### Your assignment
Find the line holding "Viewport: 921px width, 1316px" in the entries below. Give it again exactly, along with every line after it up to and including the line holding "Instruction: Maximize the terminal window".

### The data

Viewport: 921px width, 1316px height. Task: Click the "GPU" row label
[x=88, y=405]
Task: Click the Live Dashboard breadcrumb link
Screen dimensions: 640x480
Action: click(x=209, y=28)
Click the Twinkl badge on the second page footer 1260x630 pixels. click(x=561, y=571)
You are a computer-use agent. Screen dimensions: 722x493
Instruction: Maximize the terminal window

--

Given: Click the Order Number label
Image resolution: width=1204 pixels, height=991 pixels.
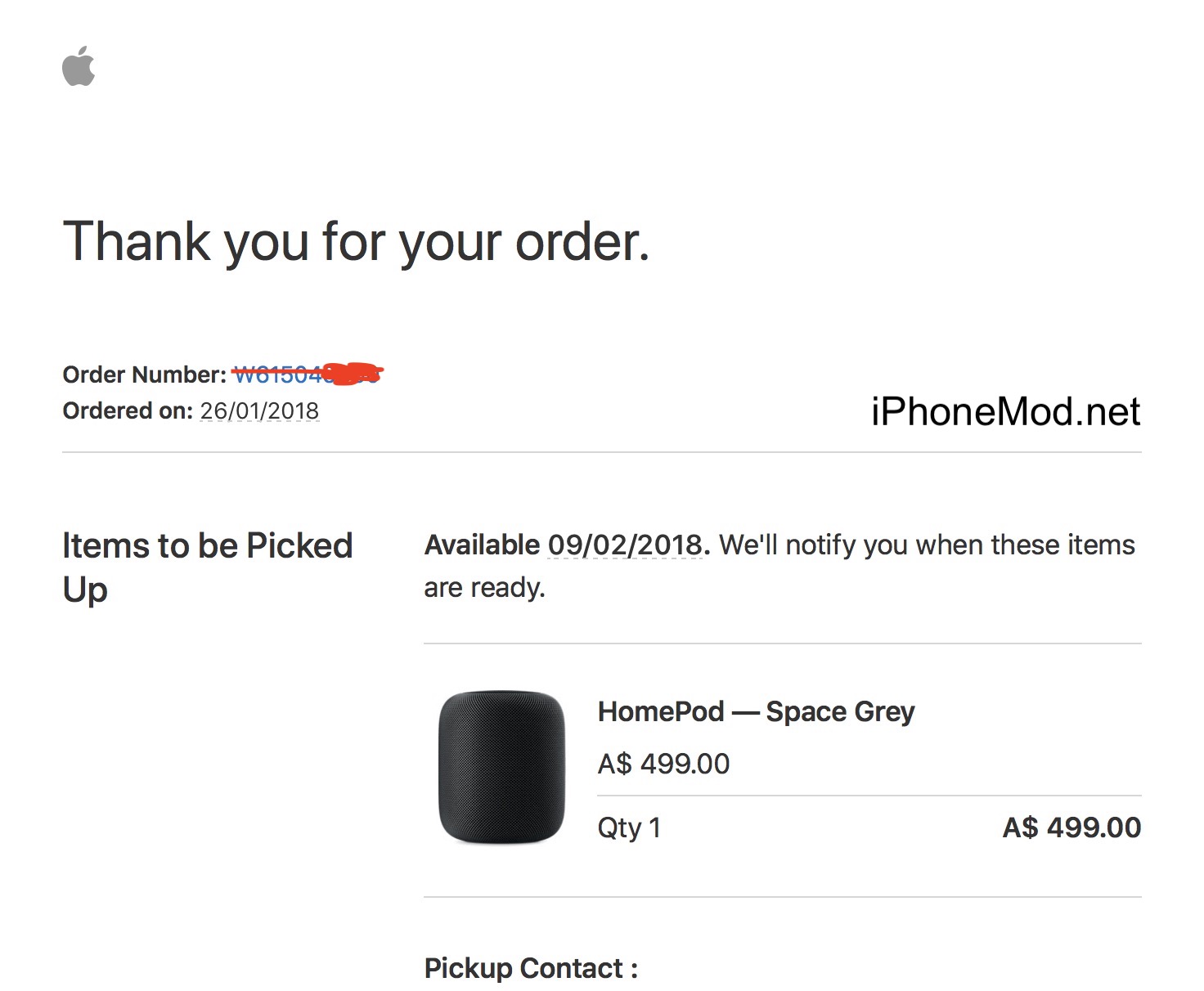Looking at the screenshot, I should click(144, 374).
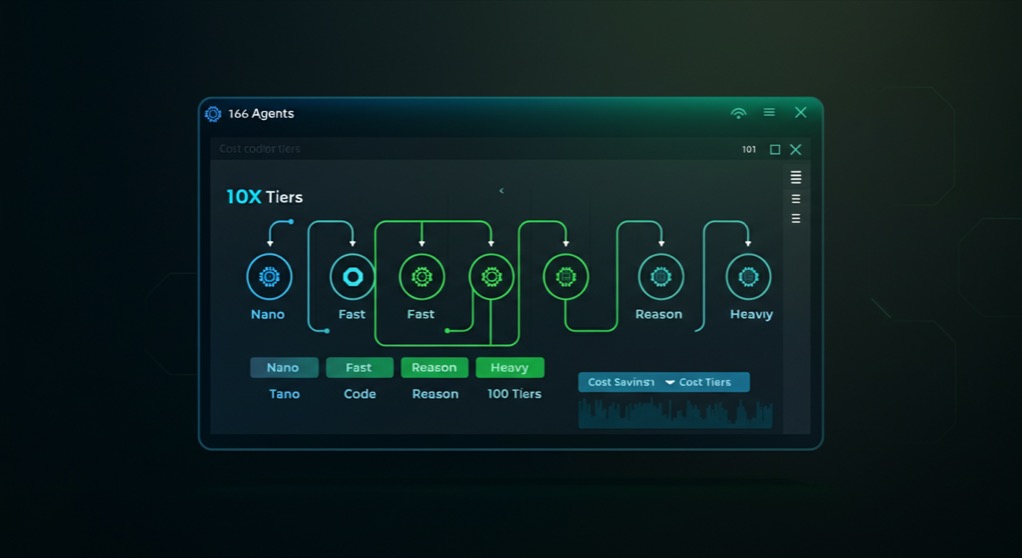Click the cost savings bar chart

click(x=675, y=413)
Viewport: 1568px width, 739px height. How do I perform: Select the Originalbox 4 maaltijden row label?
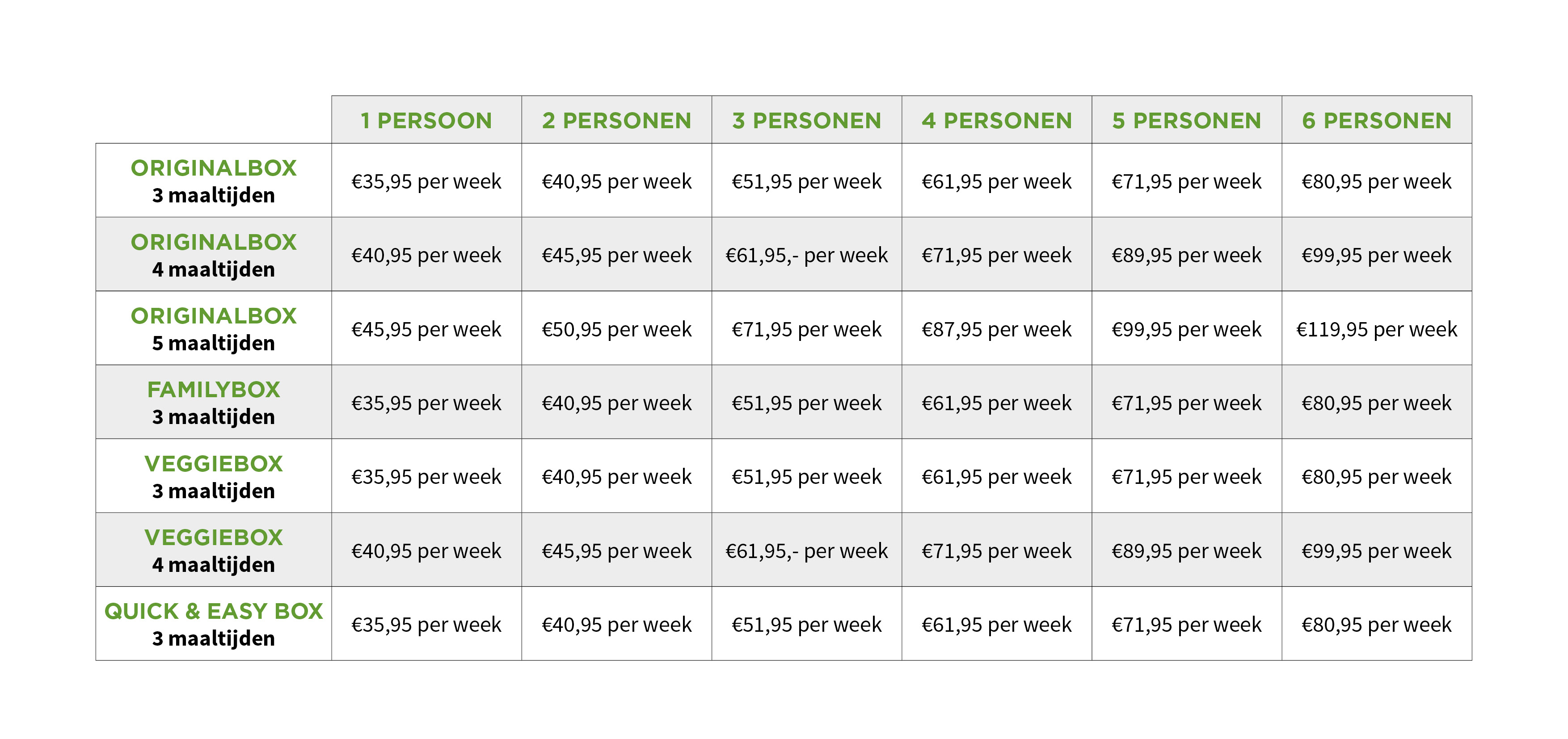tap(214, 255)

### Solution for this exercise
Viewport: 921px width, 1316px height. Task: Click the "GPU" row label
[x=88, y=405]
Task: Click the Live Dashboard breadcrumb link
Screen dimensions: 640x480
Action: click(x=209, y=28)
Click the Twinkl badge on the second page footer 1260x630 pixels. click(x=561, y=571)
You are a computer-use agent. Screen dimensions: 722x493
Instruction: Maximize the terminal window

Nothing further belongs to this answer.